Exercise = Images do not belong in the copy; retype the rest of the entries below exactly.

##### Records supplied

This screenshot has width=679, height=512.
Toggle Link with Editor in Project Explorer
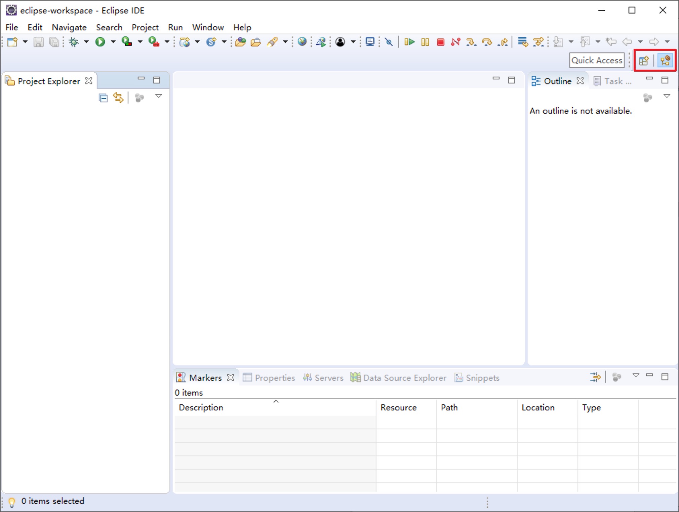coord(118,98)
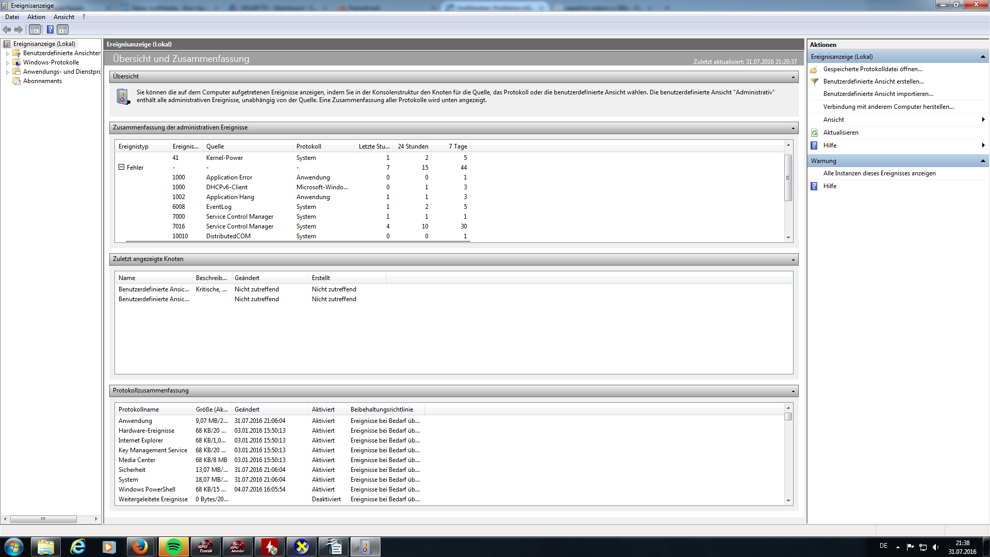
Task: Open the Datei menu
Action: (12, 17)
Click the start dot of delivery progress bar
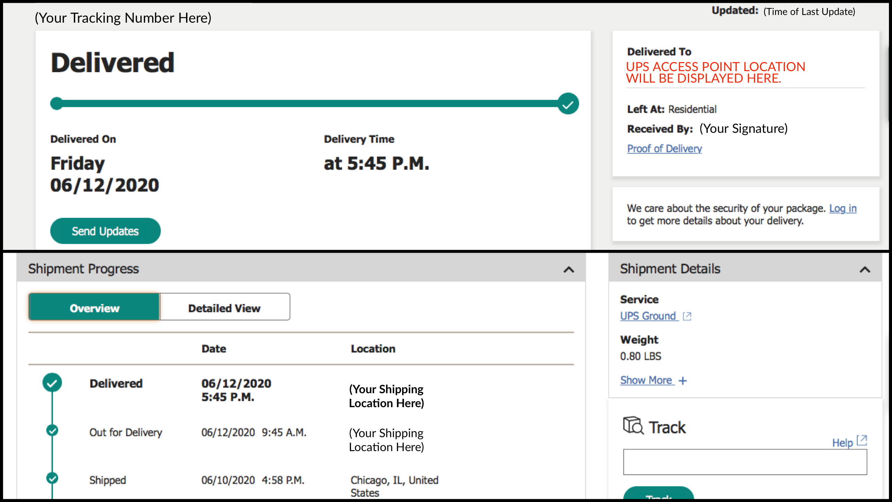The height and width of the screenshot is (502, 892). coord(56,104)
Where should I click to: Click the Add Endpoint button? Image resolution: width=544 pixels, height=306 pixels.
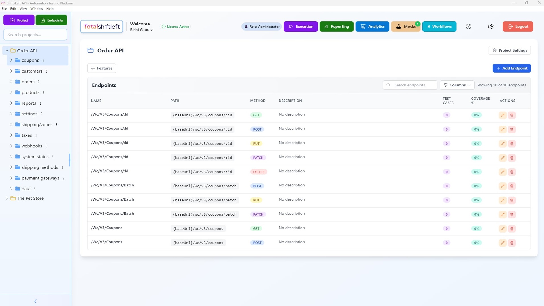(512, 68)
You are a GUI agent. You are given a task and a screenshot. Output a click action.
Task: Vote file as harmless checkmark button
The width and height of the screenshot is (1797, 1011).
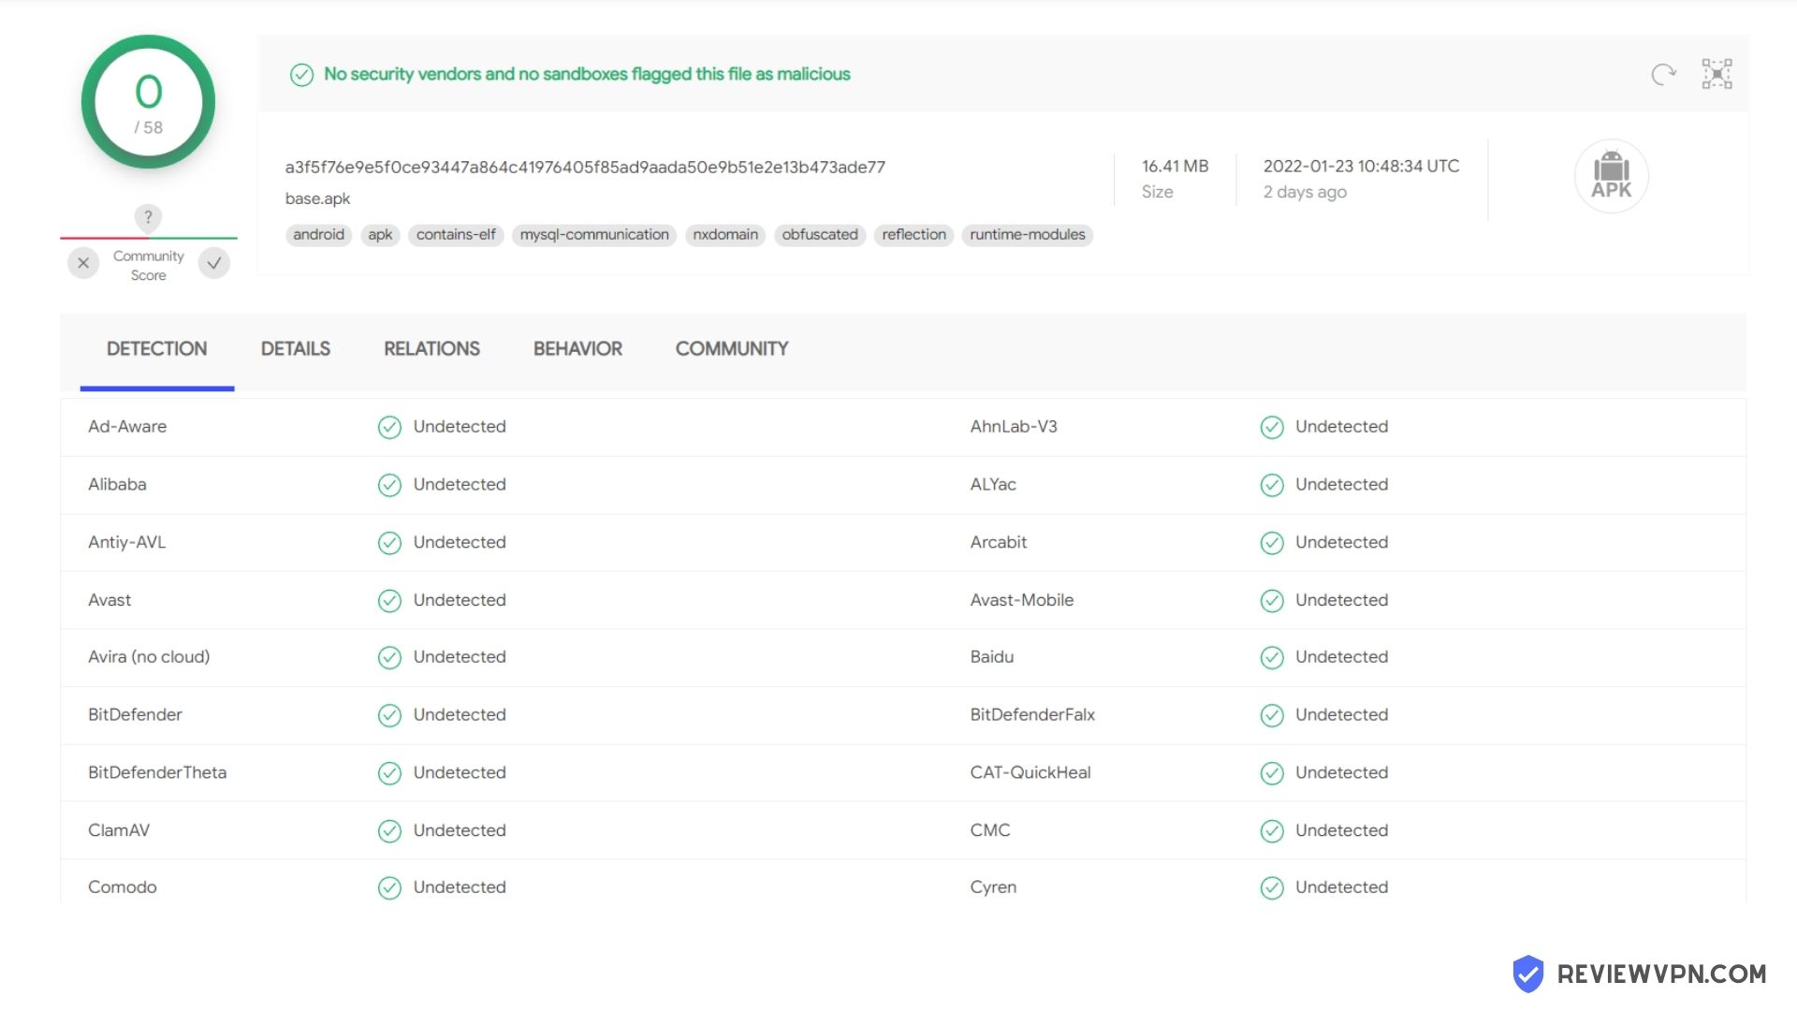pos(214,263)
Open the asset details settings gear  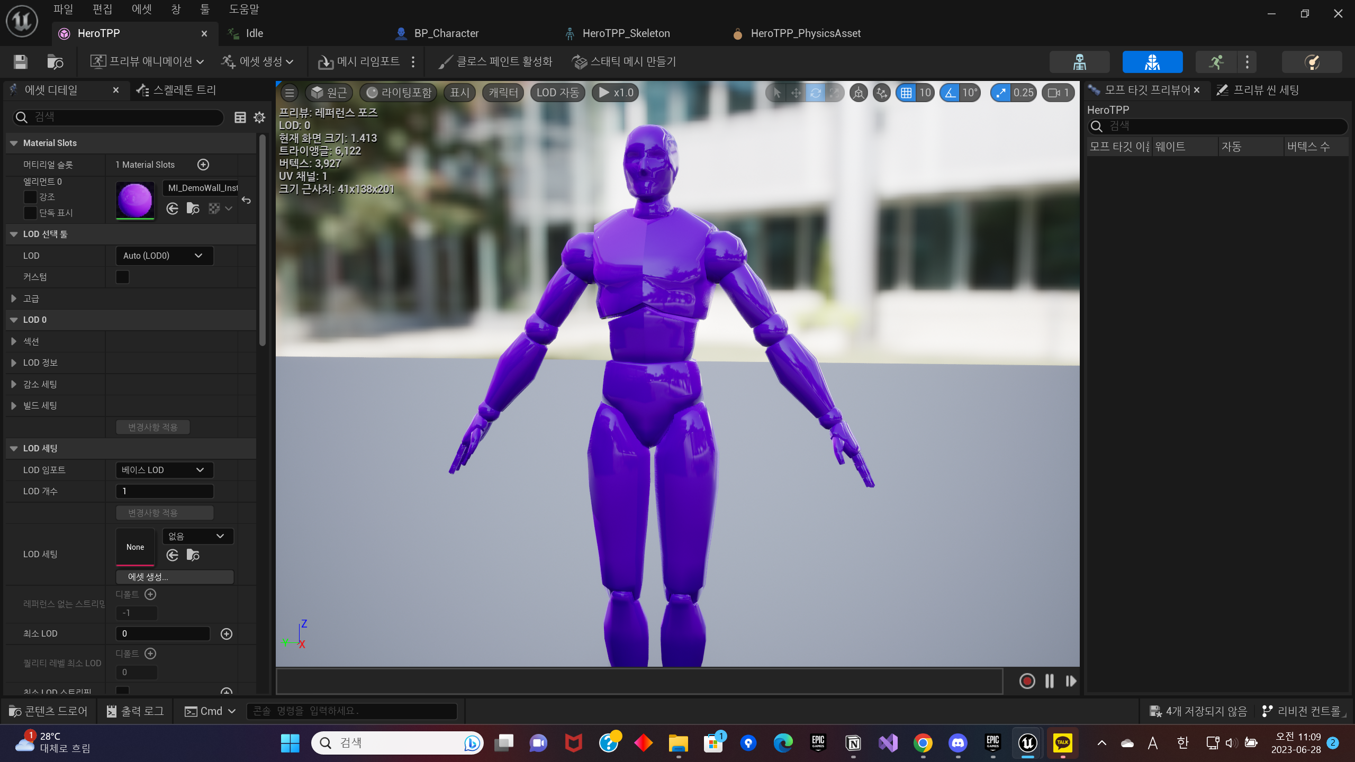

##########

Worked solution =
This screenshot has width=679, height=512.
Toggle Link with Editor in Project Explorer
coord(118,98)
Task: Open the Datei menu
Action: (12, 17)
Click the start dot of delivery progress bar
The height and width of the screenshot is (502, 892). coord(56,104)
Where should I click to: Click the Add Endpoint button? Image resolution: width=544 pixels, height=306 pixels.
(512, 68)
You are a GUI agent. You are given a task and a screenshot. Output a click action.
Task: Vote file as harmless checkmark button
The width and height of the screenshot is (1797, 1011).
pos(214,263)
Open the asset details settings gear  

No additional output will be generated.